| PROBLEM STATEMENT |
What you give back should match the entries below character for character.

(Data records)
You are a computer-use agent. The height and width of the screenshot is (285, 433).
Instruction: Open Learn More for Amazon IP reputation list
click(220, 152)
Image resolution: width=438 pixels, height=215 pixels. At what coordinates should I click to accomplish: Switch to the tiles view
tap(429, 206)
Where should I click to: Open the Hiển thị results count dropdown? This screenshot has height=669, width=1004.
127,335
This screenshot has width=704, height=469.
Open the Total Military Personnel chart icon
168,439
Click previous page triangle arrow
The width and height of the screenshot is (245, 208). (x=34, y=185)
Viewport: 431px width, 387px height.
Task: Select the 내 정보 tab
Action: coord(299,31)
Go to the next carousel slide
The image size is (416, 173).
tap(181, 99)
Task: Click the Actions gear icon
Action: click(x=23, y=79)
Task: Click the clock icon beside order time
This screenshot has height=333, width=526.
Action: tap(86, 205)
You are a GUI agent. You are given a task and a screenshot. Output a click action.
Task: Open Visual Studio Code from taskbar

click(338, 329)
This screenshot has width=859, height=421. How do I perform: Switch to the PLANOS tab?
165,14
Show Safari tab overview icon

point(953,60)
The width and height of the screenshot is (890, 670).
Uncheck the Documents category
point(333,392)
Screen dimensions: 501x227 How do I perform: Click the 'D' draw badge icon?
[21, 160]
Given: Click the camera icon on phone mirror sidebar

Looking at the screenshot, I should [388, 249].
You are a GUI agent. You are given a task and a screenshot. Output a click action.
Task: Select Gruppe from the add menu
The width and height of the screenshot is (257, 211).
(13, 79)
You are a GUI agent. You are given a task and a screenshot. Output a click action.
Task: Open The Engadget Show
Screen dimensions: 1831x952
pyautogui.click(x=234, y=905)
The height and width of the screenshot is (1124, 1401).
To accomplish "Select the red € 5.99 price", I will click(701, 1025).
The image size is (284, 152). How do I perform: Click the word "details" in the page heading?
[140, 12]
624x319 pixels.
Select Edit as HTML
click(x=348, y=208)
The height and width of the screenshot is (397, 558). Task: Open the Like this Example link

| EXPECTED ANSWER |
You are a computer-use agent. The height and width of the screenshot is (285, 433).
Instruction: Open Learn More for Amazon IP reputation list
click(220, 152)
Image resolution: width=438 pixels, height=215 pixels. At what coordinates should I click to accomplish: Switch to the tiles view
tap(429, 206)
Where should I click to: Open the Hiển thị results count dropdown? This screenshot has height=669, width=1004.
127,335
This screenshot has width=704, height=469.
Open the Total Military Personnel chart icon
168,439
Click previous page triangle arrow
The width and height of the screenshot is (245, 208). (x=34, y=185)
Viewport: 431px width, 387px height.
Task: Select the 내 정보 tab
Action: coord(299,31)
Go to the next carousel slide
The image size is (416, 173).
tap(181, 99)
Task: Click the Actions gear icon
Action: click(x=23, y=79)
Task: Click the clock icon beside order time
This screenshot has height=333, width=526.
Action: tap(86, 205)
You are a GUI agent. You are given a task and a screenshot. Output a click action.
Task: Open Visual Studio Code from taskbar

click(338, 329)
This screenshot has width=859, height=421. How do I perform: Switch to the PLANOS tab?
165,14
Show Safari tab overview icon

point(953,60)
The width and height of the screenshot is (890, 670).
Uncheck the Documents category
point(333,392)
Screen dimensions: 501x227 How do I perform: Click the 'D' draw badge icon?
[21, 160]
Given: Click the camera icon on phone mirror sidebar

Looking at the screenshot, I should [388, 249].
You are a GUI agent. You are given a task and a screenshot. Output a click action.
Task: Select Gruppe from the add menu
The width and height of the screenshot is (257, 211).
(13, 79)
You are a GUI agent. You are given a task and a screenshot. Output a click action.
Task: Open The Engadget Show
Screen dimensions: 1831x952
pyautogui.click(x=234, y=905)
The height and width of the screenshot is (1124, 1401).
To accomplish "Select the red € 5.99 price", I will click(701, 1025).
The image size is (284, 152). How do I perform: Click the word "details" in the page heading?
[140, 12]
624x319 pixels.
Select Edit as HTML
click(x=348, y=208)
The height and width of the screenshot is (397, 558). Task: Open the Like this Example link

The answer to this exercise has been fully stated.